Second, we, therefore, have to recover the story of the movement of goods, ideas, and people across the Pacific that shaped the modern evangelical world. That requires, in part, that we not only highlight the evangelical stories of white, Black and Latinx people in the Pacific world, but also make visible the otherwise invisible stories of people of Asian descent in the making of those histories.

Third, as a result, we can then see the creative contributions that people of Asian descent in the making of modern evangelical America, on both sides of the Pacific and that includes not only Asians in Asia but also Asian Americans. Thus, my book is a good building block for highlighting the role of Asian American evangelical actors in the making of modern evangelical America, which I am excited Jane Hong Lee’s forthcoming book with Oxford will address head on.

Fourth, when we highlight these stories, however, we also see the difficult underside of these histories, which includes themes such as race, empire and war, to name a few. When we reimagine modern evangelical America in Pacific context, we see how much of its growth into a racial empire depended on the invisible labor of people of Asian descent, the extent to which Asian people were exploited to build the movement, and the ways in which they also became entangled in the inner workings of the US evangelical empire, including its alliances with authoritarian regimes.

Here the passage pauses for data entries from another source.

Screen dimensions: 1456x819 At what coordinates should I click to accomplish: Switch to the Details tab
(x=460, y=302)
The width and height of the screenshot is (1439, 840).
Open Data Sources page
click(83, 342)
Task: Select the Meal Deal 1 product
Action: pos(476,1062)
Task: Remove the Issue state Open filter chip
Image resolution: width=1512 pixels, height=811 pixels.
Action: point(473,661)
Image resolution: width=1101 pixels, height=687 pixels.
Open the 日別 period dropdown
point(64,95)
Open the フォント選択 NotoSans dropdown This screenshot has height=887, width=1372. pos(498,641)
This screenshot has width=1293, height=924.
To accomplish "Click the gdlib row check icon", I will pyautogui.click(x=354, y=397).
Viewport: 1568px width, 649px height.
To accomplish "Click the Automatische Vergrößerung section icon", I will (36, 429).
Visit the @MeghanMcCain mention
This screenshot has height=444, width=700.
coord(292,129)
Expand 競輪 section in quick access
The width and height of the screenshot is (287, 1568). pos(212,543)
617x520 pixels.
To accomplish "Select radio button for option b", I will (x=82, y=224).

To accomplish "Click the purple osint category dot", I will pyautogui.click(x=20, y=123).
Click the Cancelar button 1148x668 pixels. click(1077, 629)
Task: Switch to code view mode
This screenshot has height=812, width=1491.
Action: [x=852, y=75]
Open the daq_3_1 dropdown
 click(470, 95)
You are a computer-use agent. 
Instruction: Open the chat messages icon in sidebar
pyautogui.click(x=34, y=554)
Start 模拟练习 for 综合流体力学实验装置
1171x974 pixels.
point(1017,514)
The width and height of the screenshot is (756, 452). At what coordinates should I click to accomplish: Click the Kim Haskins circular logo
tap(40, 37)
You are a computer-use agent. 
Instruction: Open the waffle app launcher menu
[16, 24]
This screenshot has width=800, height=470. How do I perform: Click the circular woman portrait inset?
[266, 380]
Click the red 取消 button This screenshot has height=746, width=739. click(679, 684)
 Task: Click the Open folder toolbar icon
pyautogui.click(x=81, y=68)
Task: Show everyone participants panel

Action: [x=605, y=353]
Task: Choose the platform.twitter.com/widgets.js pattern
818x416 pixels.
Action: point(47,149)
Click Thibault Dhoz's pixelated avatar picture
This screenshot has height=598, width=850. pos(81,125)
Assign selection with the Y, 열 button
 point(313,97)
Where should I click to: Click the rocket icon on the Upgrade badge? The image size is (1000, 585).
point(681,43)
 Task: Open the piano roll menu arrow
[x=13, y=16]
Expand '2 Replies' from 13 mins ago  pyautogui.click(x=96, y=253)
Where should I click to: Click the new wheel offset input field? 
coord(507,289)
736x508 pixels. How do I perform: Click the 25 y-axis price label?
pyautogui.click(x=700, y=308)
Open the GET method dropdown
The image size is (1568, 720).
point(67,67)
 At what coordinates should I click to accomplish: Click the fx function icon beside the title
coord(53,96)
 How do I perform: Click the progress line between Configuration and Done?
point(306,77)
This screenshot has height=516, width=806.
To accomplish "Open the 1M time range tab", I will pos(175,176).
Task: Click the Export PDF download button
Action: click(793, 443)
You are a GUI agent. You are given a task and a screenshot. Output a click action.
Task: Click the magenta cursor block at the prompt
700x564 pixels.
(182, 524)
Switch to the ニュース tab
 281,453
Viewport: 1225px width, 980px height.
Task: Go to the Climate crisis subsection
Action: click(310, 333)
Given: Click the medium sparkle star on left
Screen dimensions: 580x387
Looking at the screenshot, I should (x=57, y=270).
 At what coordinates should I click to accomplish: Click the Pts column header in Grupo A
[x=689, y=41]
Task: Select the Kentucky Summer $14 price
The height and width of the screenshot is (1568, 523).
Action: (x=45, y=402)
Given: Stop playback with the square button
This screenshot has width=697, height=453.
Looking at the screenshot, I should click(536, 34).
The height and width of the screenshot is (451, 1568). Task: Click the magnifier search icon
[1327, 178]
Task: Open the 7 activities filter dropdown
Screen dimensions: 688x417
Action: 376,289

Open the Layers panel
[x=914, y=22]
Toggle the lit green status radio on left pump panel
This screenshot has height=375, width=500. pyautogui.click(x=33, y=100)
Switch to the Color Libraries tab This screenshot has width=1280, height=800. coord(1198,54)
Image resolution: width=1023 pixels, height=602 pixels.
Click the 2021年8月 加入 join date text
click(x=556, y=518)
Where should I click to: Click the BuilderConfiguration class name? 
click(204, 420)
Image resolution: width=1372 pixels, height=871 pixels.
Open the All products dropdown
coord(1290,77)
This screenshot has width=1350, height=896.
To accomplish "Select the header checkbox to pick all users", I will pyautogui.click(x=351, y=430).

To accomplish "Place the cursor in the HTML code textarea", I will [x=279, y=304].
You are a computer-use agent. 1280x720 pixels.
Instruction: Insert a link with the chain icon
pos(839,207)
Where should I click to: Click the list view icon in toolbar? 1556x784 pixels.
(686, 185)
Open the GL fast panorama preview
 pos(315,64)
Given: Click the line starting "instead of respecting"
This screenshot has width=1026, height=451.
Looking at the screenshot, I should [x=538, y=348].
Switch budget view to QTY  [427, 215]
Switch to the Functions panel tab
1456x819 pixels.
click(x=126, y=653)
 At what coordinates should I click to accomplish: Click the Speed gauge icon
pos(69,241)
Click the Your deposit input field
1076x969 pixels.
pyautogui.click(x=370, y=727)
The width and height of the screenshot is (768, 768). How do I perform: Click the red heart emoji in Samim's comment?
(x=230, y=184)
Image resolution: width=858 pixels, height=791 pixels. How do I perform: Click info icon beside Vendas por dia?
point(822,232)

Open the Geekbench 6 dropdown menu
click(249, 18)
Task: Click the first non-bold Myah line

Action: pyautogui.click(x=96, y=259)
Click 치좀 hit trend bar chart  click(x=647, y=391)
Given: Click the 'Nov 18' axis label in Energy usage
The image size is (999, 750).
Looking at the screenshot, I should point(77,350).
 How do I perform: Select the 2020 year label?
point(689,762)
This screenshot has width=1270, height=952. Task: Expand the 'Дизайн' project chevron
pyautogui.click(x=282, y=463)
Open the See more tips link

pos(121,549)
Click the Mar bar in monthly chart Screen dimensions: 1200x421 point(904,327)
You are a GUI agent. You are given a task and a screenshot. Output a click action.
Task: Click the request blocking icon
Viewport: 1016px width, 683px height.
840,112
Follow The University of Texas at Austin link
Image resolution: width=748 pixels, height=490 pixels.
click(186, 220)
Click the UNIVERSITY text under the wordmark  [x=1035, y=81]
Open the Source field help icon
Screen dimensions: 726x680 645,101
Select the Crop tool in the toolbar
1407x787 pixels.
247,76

Fifth, we see how the Cold War in Asia shaped the binary theology of modern evangelical America, hardening its religious imagination of good versus evil, saved versus unsaved, which mapped onto a racial and political imagination that has contributed to the polarizations that we see in our world today, at the multiple intersections of the culture wars—including in debates over the family, gender and sexuality.

One thing that’s important about your book is that it is intentionally transpacific. How does the vantage point of the Pacific world change how we understand American Christianity?

I hope for the field of US religious history to take seriously the importance of writing transpacific American religious history. By the same token, I hope for transpacific and Asian American histories to take seriously the importance of writing religious history. This is essentially building upon an early insight from historian David Yoo in his edited volume New Spiritual Homes. Moreover, because this book crucially takes into consideration debates in world Christianity as well as religion and the Cold War, I hope for a more rigorous treatment of the Pacific world in shaping conversations in those fields with regard to indigenous agency and the making of race.

What’s up next for you? Any future projects you’re beginning now that this book is out?

I am currently working on two new book projects: one on the prosperity gospel in transpacific frame, and the other on a history of religion and the Asian American social movement.